## Task requirements
Your answer should be the lines from the one with "You are a computer-use" to the end of the data below, both included, exact and free of pictures.

## Source material
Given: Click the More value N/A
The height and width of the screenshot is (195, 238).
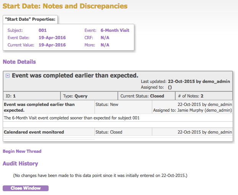Looking at the screenshot, I should (105, 45).
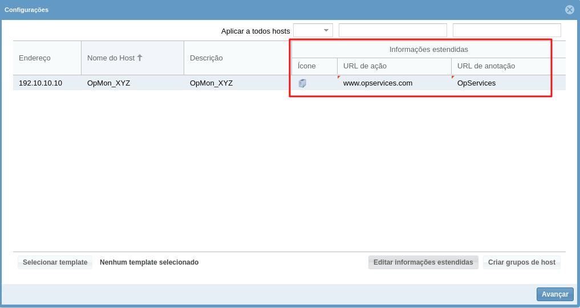Click the sort arrow beside Nome do Host
This screenshot has height=308, width=580.
pyautogui.click(x=140, y=58)
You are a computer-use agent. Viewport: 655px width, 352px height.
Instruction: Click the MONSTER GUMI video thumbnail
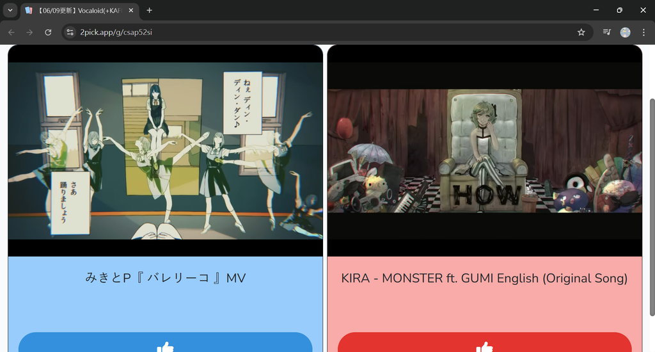click(x=485, y=150)
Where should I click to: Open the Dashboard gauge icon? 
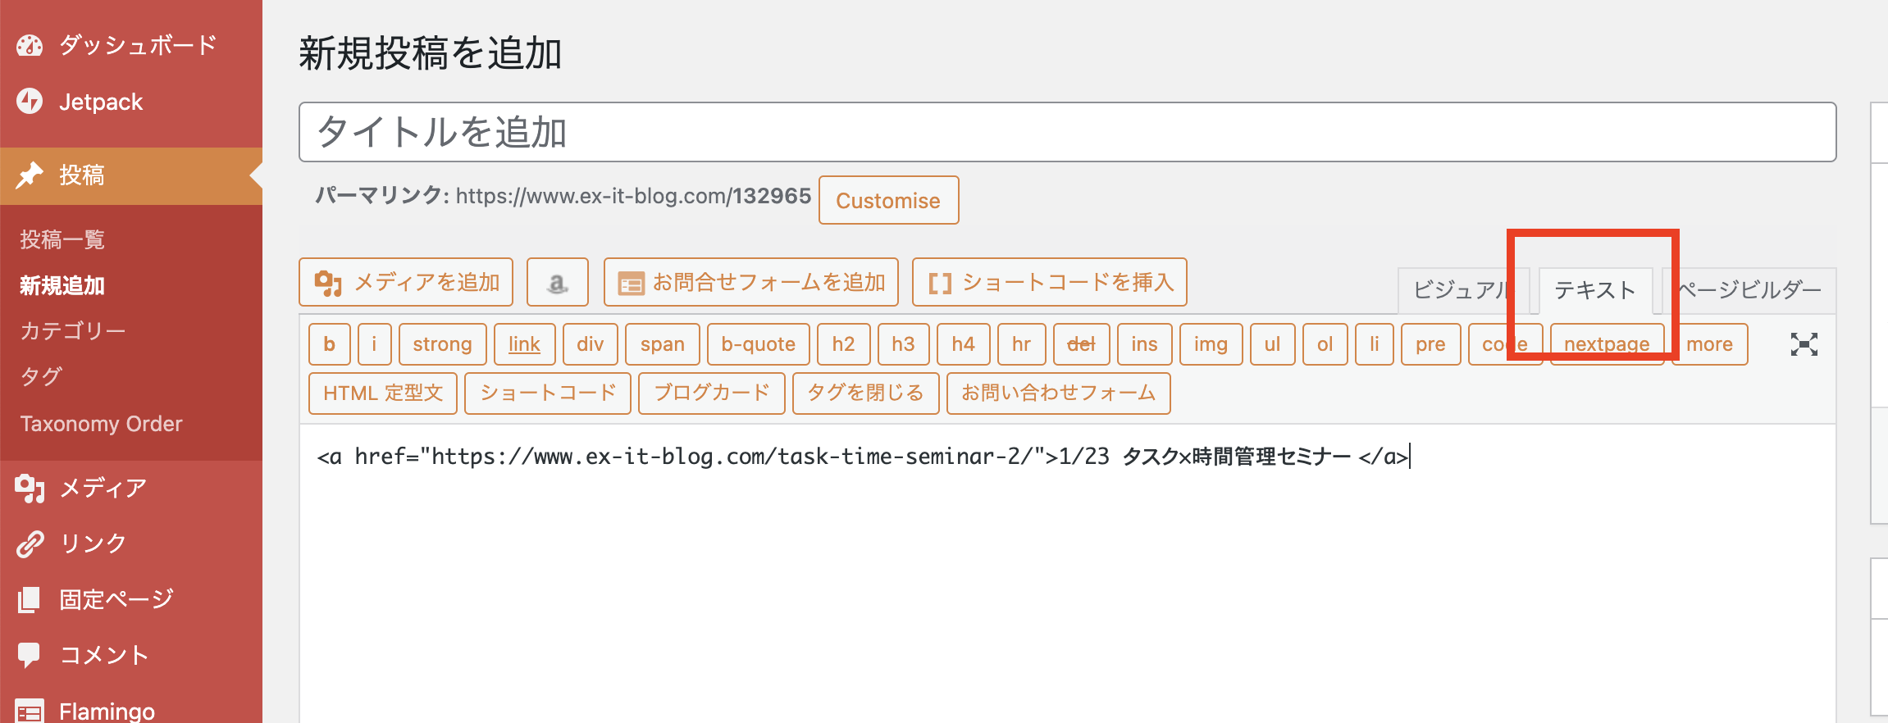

## Response
You are a computer-use agent. Viewport: 655px width, 352px height.
Instruction: Click the MONSTER GUMI video thumbnail
click(x=485, y=150)
Where should I click to: Open the Dashboard gauge icon? 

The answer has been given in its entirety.